Looming offscreen are the real-life presences of London Mayor Boris Johnson - depicted as a wildly talkative bumbler usually found on a bicycle - and London organizing committee chairman Sebastian Coe, the best-known public face of the games.

Coe even makes a cameo appearance in the second episode - though he's modest about his acting impact.

''I don't expect to be seeing a BAFTA (British Academy Award) heading my way anytime soon,'' Coe said.

Like Coe, other Olympic insiders seem good natured about being sent up on prime time TV.

The London organizing committee, known by the acronym LOCOG, said the show was ''becoming compulsory viewing for the staff every week.''

''We hope we don't have too many life-imitating-art experiences,'' said a spokesman, who was not authorized to give his name for publication.

He added that the show is ''a great example of the British sense of humor that we hope visitors to the games will experience next year.''

Morton, whose previous work includes the mock-interview show ''People Like Us,'' thinks there is something essentially British about the dogged character of Fletcher, who ''carries on with this relentless optimism in the face of all evidence to the contrary.''

The show's makers were not given insider access to Olympic planning.

''We didn't have any spies in the camp,'' Morton said. Instead, he drew on the knowledge that all large organizations are dysfunctional in similar ways, and the gap between Olympic organizers' noble rhetoric and the messy everyday reality of planning such a big event.

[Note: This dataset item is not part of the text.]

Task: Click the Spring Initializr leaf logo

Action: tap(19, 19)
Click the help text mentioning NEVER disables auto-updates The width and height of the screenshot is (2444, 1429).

Morton said the comedy lies in ''the yawning gap between the high-sounding public pledges and the day-to-day nitty-gritty details - how should we sequence the traffic lights? How many toilets should there be in the Olympic village? There is comedy to be had in that disjunction.''

The result, he said, is not meant to skewer real individuals.

''It's not out to destroy any one person or institution,'' Morton said. ''It's a parallel universe and I hope it's a benign satire rather than destructive.''

The six-part ''Twenty Twelve'' has two more episodes to run. It has been getting decent audiences on the broadcaster's highbrow channel BBC4 - and, crucially, good word of mouth, although not everyone is a fan.

Creators of ''The Games,'' an Australian comedy broadcast in the run-up to the 2000 Sydney Olympics, have accused ''Twenty Twelve'' of pilfering their idea, saying they pitched a London-set show to the BBC in 2006 and met with Morton to talk about it.

The BBC acknowledged it had had contact with ''Games'' producer Rick McKenna, but said ''Twenty Twelve'' was ''an entirely original series.''

''No use has been made of any material deriving from The Games and we are confident that the allegations are without foundation,'' the BBC said in a statement.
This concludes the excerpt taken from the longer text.